> **Brief**: Repeat every line below exactly as it reads.

(Dataset items)
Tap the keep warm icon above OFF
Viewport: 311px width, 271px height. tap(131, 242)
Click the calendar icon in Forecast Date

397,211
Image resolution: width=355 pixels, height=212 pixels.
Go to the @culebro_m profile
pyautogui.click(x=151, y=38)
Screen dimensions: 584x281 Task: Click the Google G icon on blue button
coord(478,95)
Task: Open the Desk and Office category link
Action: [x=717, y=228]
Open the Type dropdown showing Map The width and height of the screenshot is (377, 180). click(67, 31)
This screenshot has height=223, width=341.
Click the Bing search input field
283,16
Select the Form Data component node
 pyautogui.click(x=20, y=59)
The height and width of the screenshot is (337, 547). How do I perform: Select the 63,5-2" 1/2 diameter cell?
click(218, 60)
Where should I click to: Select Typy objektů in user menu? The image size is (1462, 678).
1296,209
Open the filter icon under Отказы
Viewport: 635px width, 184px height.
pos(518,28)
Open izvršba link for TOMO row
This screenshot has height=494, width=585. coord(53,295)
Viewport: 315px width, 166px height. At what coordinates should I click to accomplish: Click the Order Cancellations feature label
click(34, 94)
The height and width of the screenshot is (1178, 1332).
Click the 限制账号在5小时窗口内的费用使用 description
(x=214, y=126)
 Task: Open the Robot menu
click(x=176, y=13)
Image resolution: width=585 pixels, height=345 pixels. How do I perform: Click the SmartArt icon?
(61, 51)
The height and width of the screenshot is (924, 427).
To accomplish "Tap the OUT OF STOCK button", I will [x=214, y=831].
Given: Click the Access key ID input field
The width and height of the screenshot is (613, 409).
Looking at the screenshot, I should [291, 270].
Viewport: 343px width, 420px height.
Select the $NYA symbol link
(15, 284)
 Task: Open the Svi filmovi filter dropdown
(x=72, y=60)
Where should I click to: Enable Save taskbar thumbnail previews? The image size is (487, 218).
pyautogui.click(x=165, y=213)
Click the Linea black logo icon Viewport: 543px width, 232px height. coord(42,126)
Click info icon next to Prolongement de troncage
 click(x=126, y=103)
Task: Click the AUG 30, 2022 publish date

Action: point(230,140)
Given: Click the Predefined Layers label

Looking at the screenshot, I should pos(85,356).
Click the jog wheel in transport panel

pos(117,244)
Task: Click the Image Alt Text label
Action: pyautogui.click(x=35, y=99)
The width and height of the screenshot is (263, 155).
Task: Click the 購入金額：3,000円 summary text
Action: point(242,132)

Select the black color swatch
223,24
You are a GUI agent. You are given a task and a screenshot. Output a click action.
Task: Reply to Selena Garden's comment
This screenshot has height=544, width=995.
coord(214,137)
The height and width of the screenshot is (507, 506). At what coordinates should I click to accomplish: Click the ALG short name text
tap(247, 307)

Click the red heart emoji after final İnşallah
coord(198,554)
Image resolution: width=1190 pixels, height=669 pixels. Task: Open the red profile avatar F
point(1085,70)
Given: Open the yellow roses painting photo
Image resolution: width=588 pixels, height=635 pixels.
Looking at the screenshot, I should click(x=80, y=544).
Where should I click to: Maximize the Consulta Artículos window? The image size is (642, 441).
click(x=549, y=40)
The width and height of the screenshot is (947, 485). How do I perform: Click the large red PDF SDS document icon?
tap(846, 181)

> **Task answer**:
Tap the keep warm icon above OFF
Viewport: 311px width, 271px height. tap(131, 242)
Click the calendar icon in Forecast Date

397,211
Image resolution: width=355 pixels, height=212 pixels.
Go to the @culebro_m profile
pyautogui.click(x=151, y=38)
Screen dimensions: 584x281 Task: Click the Google G icon on blue button
coord(478,95)
Task: Open the Desk and Office category link
Action: [x=717, y=228]
Open the Type dropdown showing Map The width and height of the screenshot is (377, 180). click(67, 31)
This screenshot has height=223, width=341.
Click the Bing search input field
283,16
Select the Form Data component node
 pyautogui.click(x=20, y=59)
The height and width of the screenshot is (337, 547). How do I perform: Select the 63,5-2" 1/2 diameter cell?
click(218, 60)
Where should I click to: Select Typy objektů in user menu? The image size is (1462, 678).
1296,209
Open the filter icon under Отказы
Viewport: 635px width, 184px height.
pos(518,28)
Open izvršba link for TOMO row
This screenshot has height=494, width=585. coord(53,295)
Viewport: 315px width, 166px height. At what coordinates should I click to accomplish: Click the Order Cancellations feature label
click(34, 94)
The height and width of the screenshot is (1178, 1332).
Click the 限制账号在5小时窗口内的费用使用 description
(x=214, y=126)
 Task: Open the Robot menu
click(x=176, y=13)
Image resolution: width=585 pixels, height=345 pixels. How do I perform: Click the SmartArt icon?
(61, 51)
The height and width of the screenshot is (924, 427).
To accomplish "Tap the OUT OF STOCK button", I will [x=214, y=831].
Given: Click the Access key ID input field
The width and height of the screenshot is (613, 409).
Looking at the screenshot, I should [291, 270].
Viewport: 343px width, 420px height.
Select the $NYA symbol link
(15, 284)
 Task: Open the Svi filmovi filter dropdown
(x=72, y=60)
Where should I click to: Enable Save taskbar thumbnail previews? The image size is (487, 218).
pyautogui.click(x=165, y=213)
Click the Linea black logo icon Viewport: 543px width, 232px height. coord(42,126)
Click info icon next to Prolongement de troncage
 click(x=126, y=103)
Task: Click the AUG 30, 2022 publish date

Action: point(230,140)
Given: Click the Predefined Layers label

Looking at the screenshot, I should pos(85,356).
Click the jog wheel in transport panel

pos(117,244)
Task: Click the Image Alt Text label
Action: pyautogui.click(x=35, y=99)
The width and height of the screenshot is (263, 155).
Task: Click the 購入金額：3,000円 summary text
Action: point(242,132)

Select the black color swatch
223,24
You are a GUI agent. You are given a task and a screenshot. Output a click action.
Task: Reply to Selena Garden's comment
This screenshot has height=544, width=995.
coord(214,137)
The height and width of the screenshot is (507, 506). At what coordinates should I click to accomplish: Click the ALG short name text
tap(247, 307)

Click the red heart emoji after final İnşallah
coord(198,554)
Image resolution: width=1190 pixels, height=669 pixels. Task: Open the red profile avatar F
point(1085,70)
Given: Open the yellow roses painting photo
Image resolution: width=588 pixels, height=635 pixels.
Looking at the screenshot, I should click(x=80, y=544).
Where should I click to: Maximize the Consulta Artículos window? The image size is (642, 441).
click(x=549, y=40)
The width and height of the screenshot is (947, 485). How do I perform: Click the large red PDF SDS document icon?
tap(846, 181)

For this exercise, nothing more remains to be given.